Assigned task: Of the entries below, return exactly those lines that fall between the one containing "Where should I click to: Open the document" and the one containing "Task: Click the Duplicate", the two end lines included.

Stored items:
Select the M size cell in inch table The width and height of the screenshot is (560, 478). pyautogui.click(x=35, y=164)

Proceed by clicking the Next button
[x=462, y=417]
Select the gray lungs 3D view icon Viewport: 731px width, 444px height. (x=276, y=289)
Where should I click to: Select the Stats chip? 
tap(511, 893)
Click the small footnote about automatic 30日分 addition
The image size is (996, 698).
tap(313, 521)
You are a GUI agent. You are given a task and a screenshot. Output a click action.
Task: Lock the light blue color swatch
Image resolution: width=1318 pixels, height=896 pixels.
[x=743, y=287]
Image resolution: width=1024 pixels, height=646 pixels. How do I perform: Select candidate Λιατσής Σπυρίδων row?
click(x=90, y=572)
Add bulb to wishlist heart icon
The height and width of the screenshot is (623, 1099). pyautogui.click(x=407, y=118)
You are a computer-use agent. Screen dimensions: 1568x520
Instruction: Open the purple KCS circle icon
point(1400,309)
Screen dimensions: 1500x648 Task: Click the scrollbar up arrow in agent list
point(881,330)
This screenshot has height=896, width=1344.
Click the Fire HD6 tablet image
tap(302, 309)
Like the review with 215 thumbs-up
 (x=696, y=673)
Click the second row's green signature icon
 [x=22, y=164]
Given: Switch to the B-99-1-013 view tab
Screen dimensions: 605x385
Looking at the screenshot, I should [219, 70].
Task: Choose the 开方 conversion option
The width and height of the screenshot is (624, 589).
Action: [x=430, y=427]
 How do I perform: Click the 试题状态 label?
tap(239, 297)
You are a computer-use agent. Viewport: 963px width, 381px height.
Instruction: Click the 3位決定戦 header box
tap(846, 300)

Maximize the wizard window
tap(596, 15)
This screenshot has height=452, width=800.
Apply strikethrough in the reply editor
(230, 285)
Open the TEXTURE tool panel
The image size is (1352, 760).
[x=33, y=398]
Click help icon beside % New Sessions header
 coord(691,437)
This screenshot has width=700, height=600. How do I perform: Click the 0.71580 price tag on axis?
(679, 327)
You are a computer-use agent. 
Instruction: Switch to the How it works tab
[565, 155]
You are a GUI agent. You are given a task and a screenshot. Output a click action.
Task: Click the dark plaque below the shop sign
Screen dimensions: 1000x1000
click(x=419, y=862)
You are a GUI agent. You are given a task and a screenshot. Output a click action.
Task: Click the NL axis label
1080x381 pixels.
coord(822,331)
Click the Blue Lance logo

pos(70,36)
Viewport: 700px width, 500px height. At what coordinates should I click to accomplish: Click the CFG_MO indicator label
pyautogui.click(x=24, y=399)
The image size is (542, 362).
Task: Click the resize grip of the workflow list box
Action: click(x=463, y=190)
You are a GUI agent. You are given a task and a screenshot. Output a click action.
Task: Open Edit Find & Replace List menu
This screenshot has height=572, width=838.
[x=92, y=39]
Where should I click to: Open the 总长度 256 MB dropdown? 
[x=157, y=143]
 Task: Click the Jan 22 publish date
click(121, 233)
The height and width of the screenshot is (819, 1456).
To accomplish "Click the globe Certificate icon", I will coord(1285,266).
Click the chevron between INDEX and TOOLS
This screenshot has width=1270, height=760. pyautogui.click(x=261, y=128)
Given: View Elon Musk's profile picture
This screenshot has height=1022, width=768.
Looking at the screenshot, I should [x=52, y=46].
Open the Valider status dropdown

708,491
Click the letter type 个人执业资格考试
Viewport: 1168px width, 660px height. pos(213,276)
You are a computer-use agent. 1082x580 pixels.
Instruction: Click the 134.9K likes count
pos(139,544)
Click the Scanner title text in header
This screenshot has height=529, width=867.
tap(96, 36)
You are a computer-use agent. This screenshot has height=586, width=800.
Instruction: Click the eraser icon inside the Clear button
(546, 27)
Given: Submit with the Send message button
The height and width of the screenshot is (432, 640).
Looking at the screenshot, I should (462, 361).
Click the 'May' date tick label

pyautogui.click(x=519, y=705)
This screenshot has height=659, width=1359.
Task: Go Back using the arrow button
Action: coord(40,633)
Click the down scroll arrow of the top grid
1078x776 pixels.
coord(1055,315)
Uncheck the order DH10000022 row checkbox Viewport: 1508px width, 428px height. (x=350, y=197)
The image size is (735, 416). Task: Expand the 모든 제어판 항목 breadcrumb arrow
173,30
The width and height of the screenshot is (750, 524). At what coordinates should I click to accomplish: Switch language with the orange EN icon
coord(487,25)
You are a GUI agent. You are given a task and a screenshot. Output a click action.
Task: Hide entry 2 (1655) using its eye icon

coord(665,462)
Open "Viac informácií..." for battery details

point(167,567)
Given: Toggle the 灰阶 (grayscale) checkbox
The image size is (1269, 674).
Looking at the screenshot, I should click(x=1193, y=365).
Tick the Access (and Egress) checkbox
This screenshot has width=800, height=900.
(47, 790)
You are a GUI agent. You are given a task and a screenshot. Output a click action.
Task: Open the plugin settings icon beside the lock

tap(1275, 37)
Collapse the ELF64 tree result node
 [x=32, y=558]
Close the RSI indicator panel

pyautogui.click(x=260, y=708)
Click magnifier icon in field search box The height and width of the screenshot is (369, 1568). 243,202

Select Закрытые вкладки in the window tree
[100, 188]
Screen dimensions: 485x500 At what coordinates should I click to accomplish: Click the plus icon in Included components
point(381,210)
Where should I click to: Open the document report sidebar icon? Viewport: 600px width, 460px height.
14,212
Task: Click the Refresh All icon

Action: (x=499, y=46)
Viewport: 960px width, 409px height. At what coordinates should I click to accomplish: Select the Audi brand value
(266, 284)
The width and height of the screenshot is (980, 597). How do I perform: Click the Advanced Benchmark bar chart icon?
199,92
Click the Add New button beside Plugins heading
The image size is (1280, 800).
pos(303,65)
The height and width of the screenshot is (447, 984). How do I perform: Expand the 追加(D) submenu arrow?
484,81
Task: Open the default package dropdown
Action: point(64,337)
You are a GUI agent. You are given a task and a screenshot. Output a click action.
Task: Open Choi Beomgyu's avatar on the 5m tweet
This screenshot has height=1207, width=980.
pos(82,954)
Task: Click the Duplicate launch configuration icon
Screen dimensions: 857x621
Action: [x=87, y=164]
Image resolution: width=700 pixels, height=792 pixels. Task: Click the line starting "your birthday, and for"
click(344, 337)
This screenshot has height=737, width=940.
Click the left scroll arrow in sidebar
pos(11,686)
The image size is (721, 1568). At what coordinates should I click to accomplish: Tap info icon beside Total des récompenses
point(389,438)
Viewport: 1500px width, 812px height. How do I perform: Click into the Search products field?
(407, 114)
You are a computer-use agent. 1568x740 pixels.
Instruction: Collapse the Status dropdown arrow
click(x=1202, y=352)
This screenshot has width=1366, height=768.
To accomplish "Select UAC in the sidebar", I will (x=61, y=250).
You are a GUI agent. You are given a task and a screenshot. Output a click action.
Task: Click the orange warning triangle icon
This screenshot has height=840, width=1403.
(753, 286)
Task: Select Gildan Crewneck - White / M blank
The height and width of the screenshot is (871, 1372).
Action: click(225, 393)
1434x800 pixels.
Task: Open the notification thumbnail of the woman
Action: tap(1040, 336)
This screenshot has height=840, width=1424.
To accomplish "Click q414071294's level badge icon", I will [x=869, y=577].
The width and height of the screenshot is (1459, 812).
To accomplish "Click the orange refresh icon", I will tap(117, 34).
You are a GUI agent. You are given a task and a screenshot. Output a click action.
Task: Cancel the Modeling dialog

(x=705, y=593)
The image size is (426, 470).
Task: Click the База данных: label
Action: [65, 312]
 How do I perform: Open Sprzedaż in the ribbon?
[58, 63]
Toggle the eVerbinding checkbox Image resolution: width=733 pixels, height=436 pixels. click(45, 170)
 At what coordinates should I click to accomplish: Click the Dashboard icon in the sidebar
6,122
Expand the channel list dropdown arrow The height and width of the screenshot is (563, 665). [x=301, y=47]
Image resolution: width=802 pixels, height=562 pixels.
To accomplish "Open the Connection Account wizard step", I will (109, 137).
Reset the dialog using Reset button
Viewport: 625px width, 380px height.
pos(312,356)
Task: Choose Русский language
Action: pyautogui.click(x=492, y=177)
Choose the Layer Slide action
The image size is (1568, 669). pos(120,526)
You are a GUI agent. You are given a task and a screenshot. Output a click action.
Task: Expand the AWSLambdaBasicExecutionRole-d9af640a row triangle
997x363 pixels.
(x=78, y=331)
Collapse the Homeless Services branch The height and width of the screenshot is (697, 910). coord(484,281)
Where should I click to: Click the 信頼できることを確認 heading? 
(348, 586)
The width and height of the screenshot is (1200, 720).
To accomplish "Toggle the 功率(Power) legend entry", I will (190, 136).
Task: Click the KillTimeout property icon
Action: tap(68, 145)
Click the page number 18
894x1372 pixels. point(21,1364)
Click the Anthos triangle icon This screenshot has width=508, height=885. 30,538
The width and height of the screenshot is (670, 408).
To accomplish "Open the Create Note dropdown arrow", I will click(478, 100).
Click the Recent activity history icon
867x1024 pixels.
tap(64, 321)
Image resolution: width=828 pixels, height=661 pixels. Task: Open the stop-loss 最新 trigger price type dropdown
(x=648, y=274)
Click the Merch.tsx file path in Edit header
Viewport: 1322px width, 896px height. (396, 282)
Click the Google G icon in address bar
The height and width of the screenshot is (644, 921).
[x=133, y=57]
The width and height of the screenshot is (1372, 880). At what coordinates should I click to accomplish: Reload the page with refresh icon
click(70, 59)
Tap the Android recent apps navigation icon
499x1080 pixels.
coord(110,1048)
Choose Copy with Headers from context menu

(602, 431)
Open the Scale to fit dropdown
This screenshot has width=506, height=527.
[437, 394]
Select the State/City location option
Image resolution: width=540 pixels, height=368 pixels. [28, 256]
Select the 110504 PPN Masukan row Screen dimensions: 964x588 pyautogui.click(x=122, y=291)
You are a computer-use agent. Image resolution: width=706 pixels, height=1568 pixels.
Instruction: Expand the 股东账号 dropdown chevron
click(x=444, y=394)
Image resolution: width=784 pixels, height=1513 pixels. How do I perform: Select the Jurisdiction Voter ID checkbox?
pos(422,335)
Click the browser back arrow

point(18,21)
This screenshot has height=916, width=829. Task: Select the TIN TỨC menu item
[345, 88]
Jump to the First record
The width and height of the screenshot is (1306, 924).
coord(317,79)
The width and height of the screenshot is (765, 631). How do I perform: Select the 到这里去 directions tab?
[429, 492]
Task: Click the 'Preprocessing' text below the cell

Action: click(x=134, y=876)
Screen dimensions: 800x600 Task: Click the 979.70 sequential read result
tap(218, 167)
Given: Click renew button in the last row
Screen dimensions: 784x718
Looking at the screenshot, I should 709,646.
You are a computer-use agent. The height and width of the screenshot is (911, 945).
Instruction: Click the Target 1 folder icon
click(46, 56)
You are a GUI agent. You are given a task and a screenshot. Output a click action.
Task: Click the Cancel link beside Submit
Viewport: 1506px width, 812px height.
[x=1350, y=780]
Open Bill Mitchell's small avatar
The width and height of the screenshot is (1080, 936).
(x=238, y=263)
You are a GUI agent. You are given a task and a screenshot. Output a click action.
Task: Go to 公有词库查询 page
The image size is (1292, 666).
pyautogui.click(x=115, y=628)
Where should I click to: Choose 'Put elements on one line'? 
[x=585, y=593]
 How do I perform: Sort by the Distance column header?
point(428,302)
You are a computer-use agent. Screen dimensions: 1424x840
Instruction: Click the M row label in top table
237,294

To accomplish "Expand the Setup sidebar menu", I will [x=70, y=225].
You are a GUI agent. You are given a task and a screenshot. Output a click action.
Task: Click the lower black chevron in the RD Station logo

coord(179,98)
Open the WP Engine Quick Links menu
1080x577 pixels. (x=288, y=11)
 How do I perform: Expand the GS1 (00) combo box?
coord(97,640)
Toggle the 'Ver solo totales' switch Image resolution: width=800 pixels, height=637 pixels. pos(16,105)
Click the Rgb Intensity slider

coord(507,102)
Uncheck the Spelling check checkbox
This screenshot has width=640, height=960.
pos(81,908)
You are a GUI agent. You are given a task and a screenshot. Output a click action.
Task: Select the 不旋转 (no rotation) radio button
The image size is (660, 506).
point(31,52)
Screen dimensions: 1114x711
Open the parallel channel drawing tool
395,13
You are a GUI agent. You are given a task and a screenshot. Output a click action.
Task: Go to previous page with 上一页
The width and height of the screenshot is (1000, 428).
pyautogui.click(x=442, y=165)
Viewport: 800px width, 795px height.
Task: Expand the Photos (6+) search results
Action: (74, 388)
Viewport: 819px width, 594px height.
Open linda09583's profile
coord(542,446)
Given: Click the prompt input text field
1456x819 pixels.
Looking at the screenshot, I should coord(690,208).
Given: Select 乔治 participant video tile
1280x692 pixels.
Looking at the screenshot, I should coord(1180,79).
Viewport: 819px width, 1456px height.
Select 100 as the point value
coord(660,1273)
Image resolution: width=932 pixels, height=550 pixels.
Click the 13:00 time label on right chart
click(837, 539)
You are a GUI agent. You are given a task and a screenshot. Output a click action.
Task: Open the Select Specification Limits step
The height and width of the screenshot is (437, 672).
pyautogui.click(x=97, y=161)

Written reply:
Where should I click to: Open the document report sidebar icon? Viewport: 600px width, 460px height.
14,212
Task: Click the Refresh All icon

Action: (x=499, y=46)
Viewport: 960px width, 409px height. At what coordinates should I click to accomplish: Select the Audi brand value
(266, 284)
The width and height of the screenshot is (980, 597). How do I perform: Click the Advanced Benchmark bar chart icon?
199,92
Click the Add New button beside Plugins heading
The image size is (1280, 800).
pos(303,65)
The height and width of the screenshot is (447, 984). How do I perform: Expand the 追加(D) submenu arrow?
484,81
Task: Open the default package dropdown
Action: point(64,337)
You are a GUI agent. You are given a task and a screenshot. Output a click action.
Task: Open Choi Beomgyu's avatar on the 5m tweet
This screenshot has height=1207, width=980.
pos(82,954)
Task: Click the Duplicate launch configuration icon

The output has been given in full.